Problème posé 1: Dans l'extrait fourni sur les romans de Raymond Radiguet, relevez toutes les descriptions qualifiées d'« anodines et sommaires ».
Problème posé 2: D'après l'extrait fourni, à quel âge Raymond Radiguet est-il mort ?

Extrait fourni:
Les deux romans de Raymond Radiguet
Raymond Radiguet est mort à l’âge de vingt ans. En l’espace de six ans, il a écrit des poèmes et deux romans subtils: Le Diable au corps (1923) et Le Bal du comte d’Orgel(1924). On n’ose pas imaginer l’œuvre que l’homme aurait donnée s’il avait vécu plus longtemps, tellement son génie saute aux yeux.
Les romans de Radiguet sont des romans courts. Point de peinture de détail. Les descriptions des paysages, des lieux, des maisons, des rues sont anodines et sommaires. Cela se passe à Paris et au bord de la Marne près de Paris, d’où il est originaire; cela pourrait tout aussi bien se passer ailleurs. Ce n’est pas le portrait de la société qui intéresse Radiguet. Le lecteur se réjouit du fait que l’écrivain va droit à l’essentiel: les personnages et leurs obsessions.

Contenu des données:

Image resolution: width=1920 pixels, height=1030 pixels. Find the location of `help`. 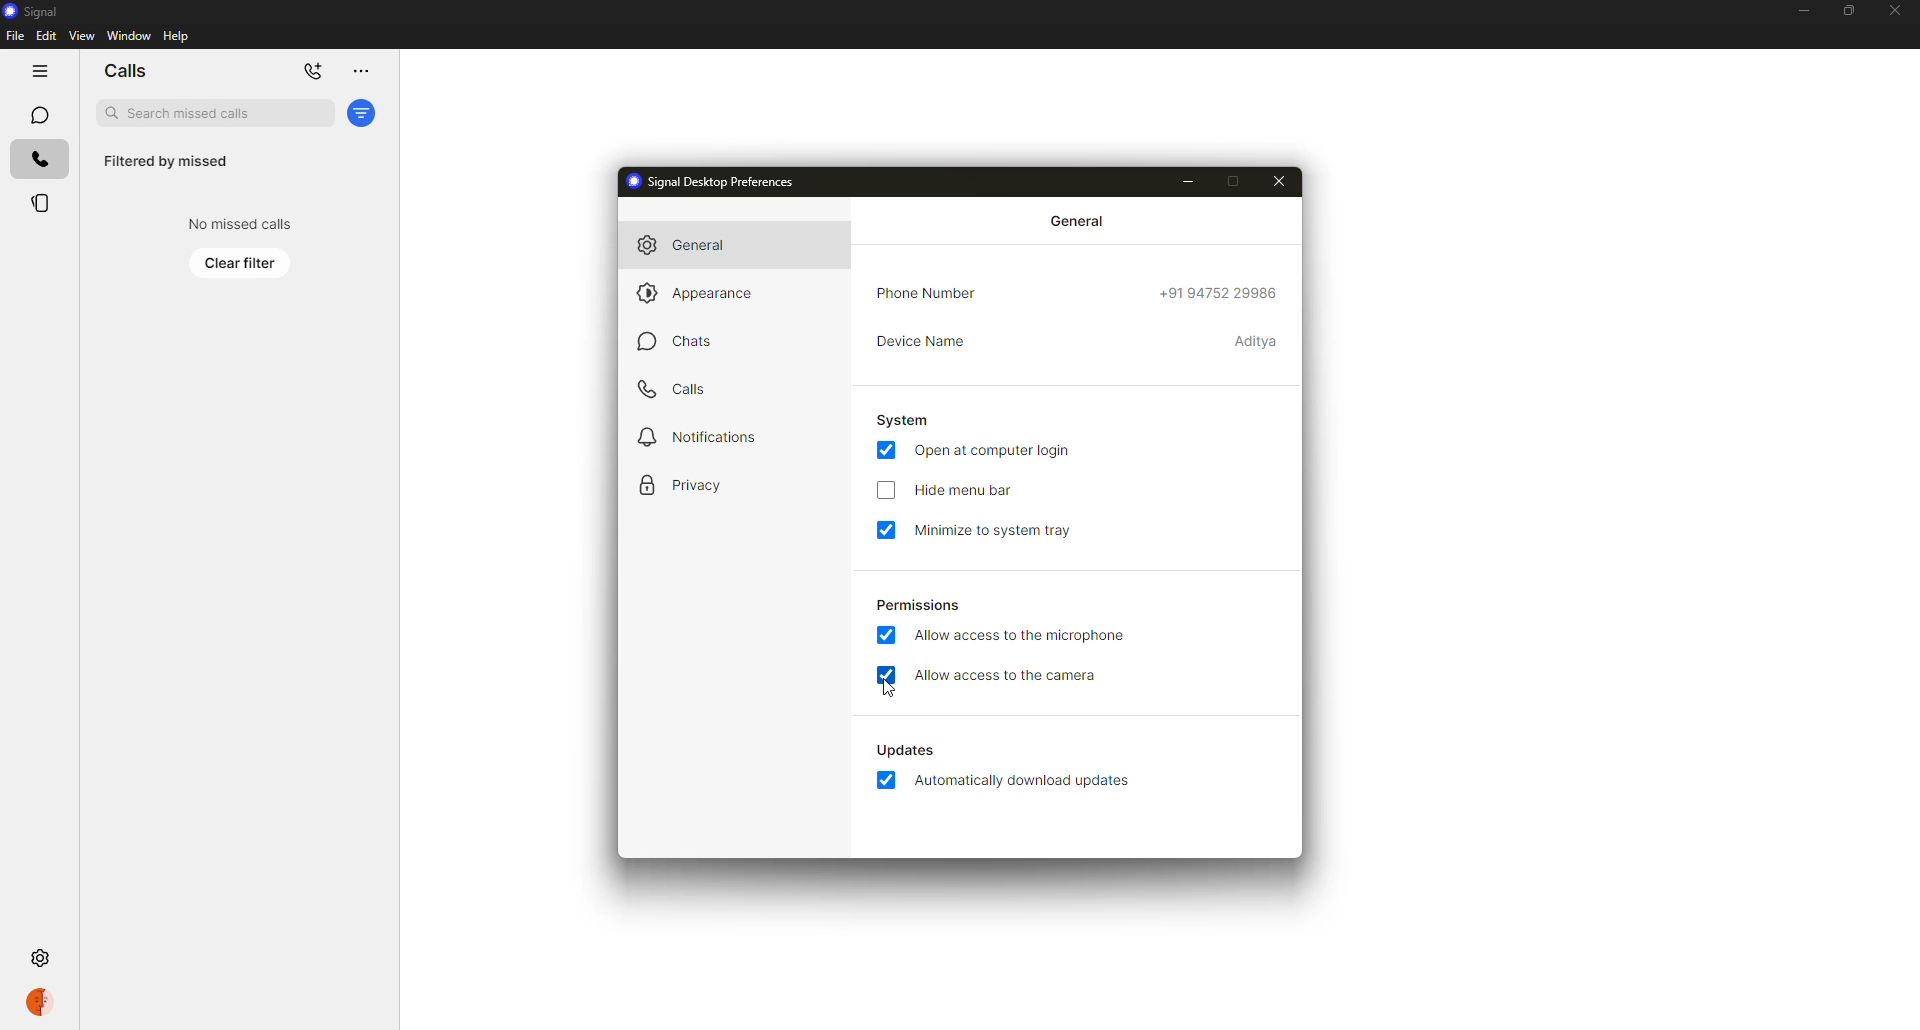

help is located at coordinates (178, 36).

Résultat attendu 1: Les descriptions des paysages, des lieux, des maisons et des rues.

Résultat attendu 2: Il est mort à l'âge de vingt ans.